I am not sure the square brackets are correct (although it has not yet failed some simple tests). I would also like to reduce and simplify this code to one line if practical. I think the code is self explanatory.
str = str.replace(/[\n]/g,'<br>')
str = str.replace(/[\t]/g,' ')
1 Answer 1
The square brackets are technically correct, but unneeded:
str = str.replace(/\n/g, "<br>");
Also, since a new string is returned, you can chain the methods:
str = str.replace(/\n/g, "<br>").replace(/\t/g, " ");
For more information, you can read the MDN pages on replace and regular expressions.

..........

Stated goal A ->
Answer these questions using the forum thread about string replacement above:
(i) What does the reply say about the square brackets?
(ii) What reason does the reply give for why the methods can be chained?
(iii) Which MDN pages does the reply point to for more information?
Stated goal B -> Translate this sentence from the forum thread about string replacement into Spanish: "I would also like to reduce and simplify this code to one line if practical."
Stated goal C -> Summarize the forum thread about string replacement in two sentences.

Data block ->
..........

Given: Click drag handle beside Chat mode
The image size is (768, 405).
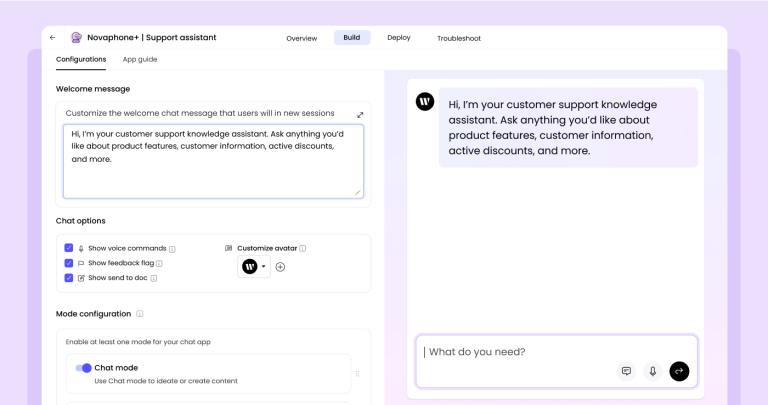Looking at the screenshot, I should (x=358, y=374).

..........

Task result A ->
(i) They are technically correct but unneeded.
(ii) A new string is returned.
(iii) The pages on replace and on regular expressions.

Task result B -> También me gustaría reducir y simplificar este código a una sola línea, si resulta práctico.

Task result C -> The asker is unsure whether the square brackets are correct in two replace calls that turn newlines into <br> and tabs into spaces, and would like to reduce the code to one line. The reply says the brackets are technically correct but unneeded, and that because a new string is returned, the two replace calls can be chained on one line.